====== PROVIDED INFORMATION ======

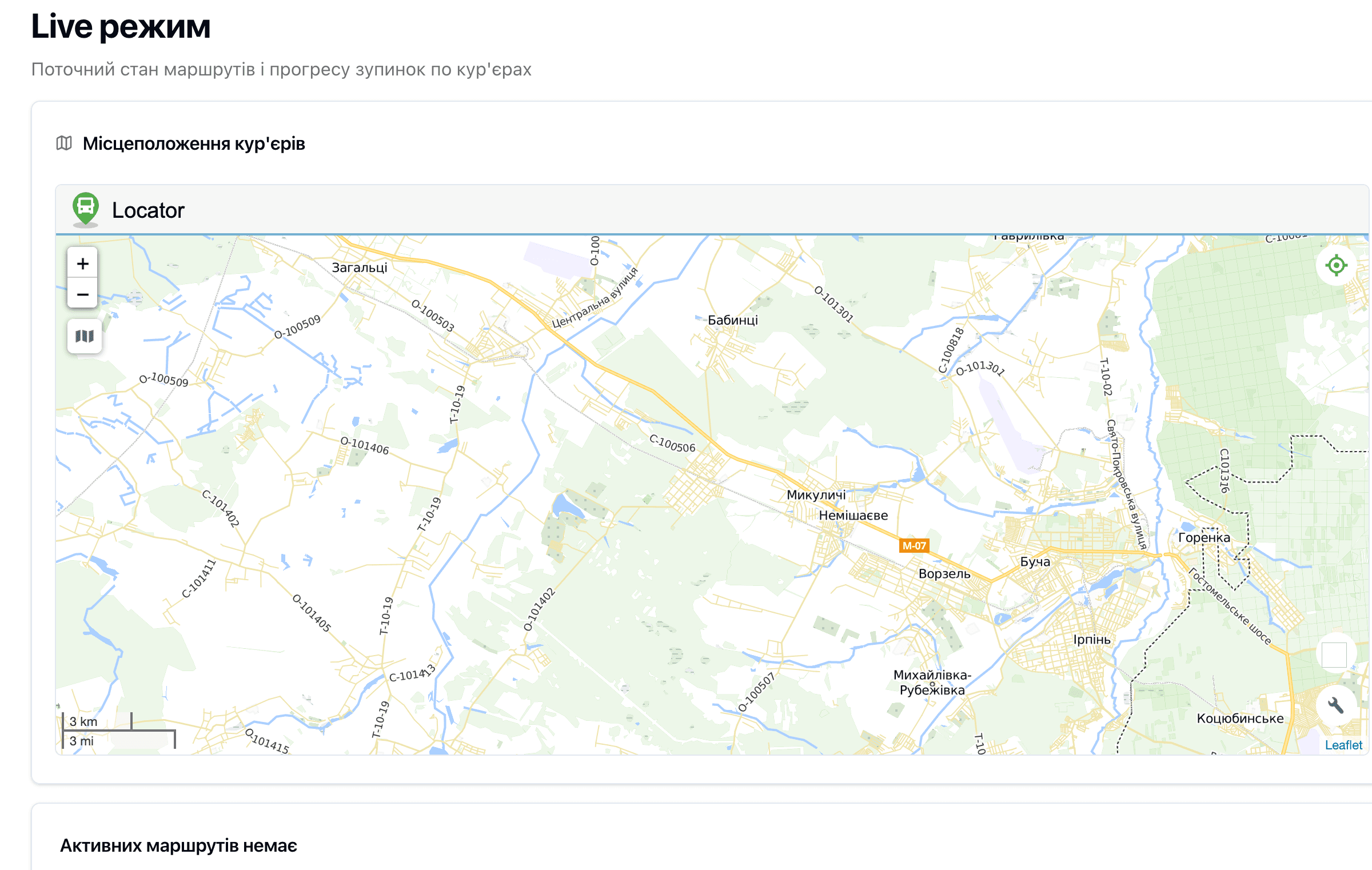The width and height of the screenshot is (1372, 870).
Task: Click the zoom out button
Action: point(82,294)
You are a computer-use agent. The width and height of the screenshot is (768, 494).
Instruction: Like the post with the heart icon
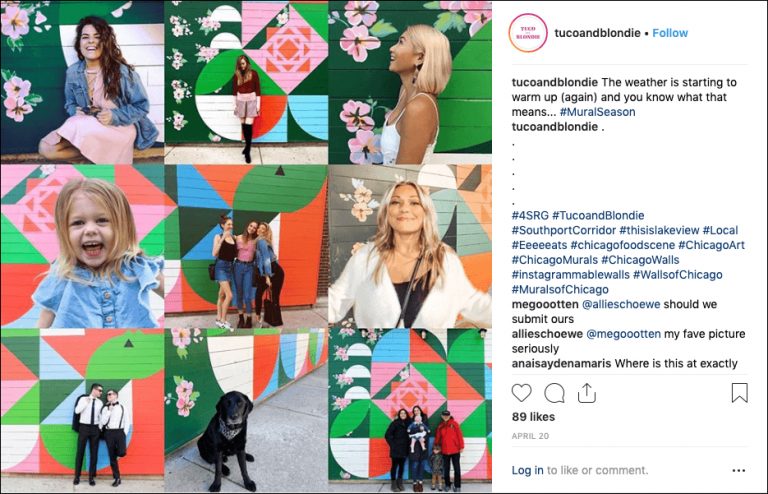click(521, 393)
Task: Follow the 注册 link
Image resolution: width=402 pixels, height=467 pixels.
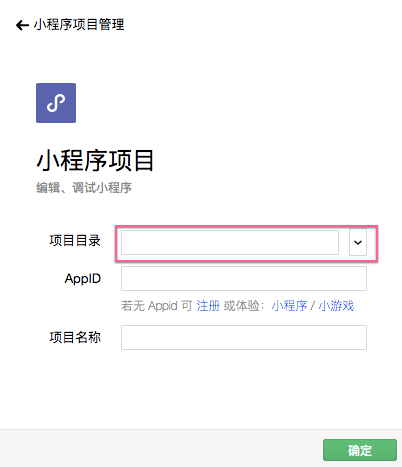Action: [208, 306]
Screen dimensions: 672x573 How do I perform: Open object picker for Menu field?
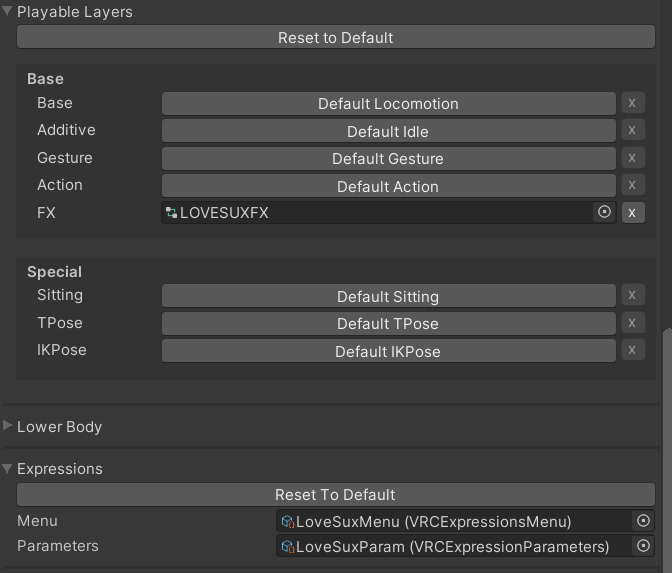point(643,521)
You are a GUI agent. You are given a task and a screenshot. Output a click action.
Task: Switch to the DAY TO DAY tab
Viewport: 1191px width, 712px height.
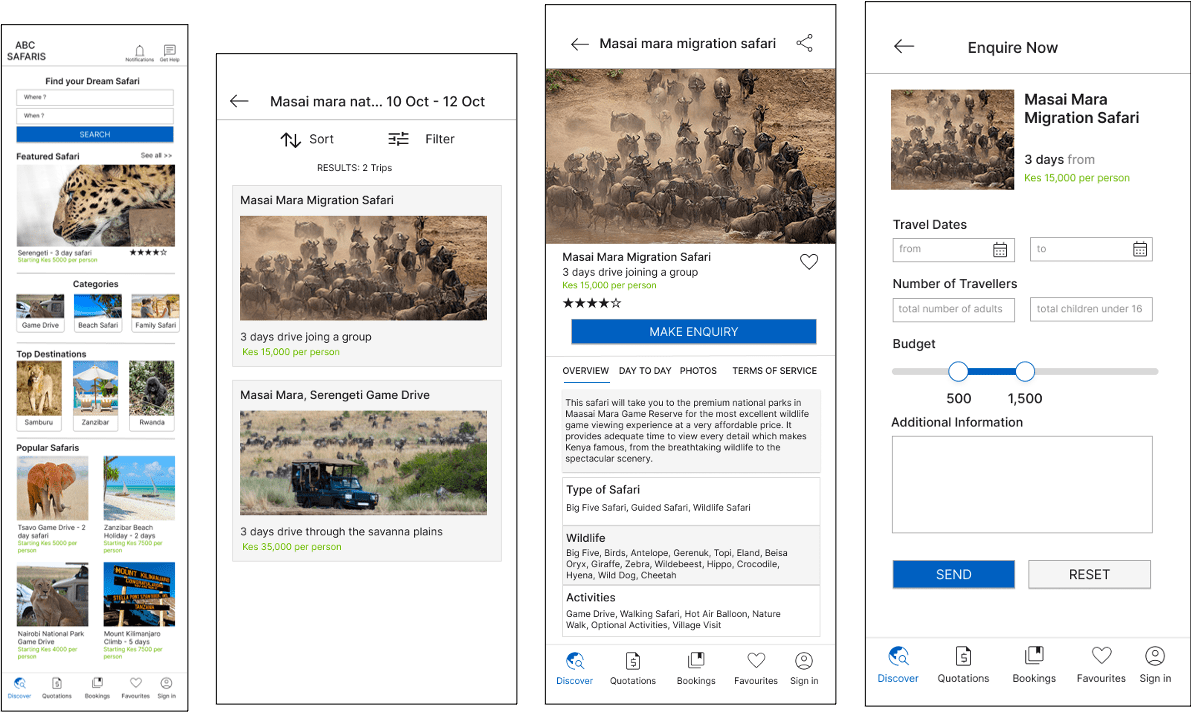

======

__WHAT TO WORK ON__. Retype every one of the records above precisely as they appear, character for character, leaving out the pictures.

__ANSWER FOR THIS EXERCISE__.
The width and height of the screenshot is (1372, 870).
Task: Click the zoom out button
Action: point(82,294)
You are a computer-use agent. The width and height of the screenshot is (768, 494).
Instruction: Like the post with the heart icon
click(521, 393)
Task: Follow the 注册 link
Image resolution: width=402 pixels, height=467 pixels.
Action: [208, 306]
Screen dimensions: 672x573 How do I perform: Open object picker for Menu field?
point(643,521)
You are a GUI agent. You are given a task and a screenshot. Output a click action.
Task: Switch to the DAY TO DAY tab
Viewport: 1191px width, 712px height.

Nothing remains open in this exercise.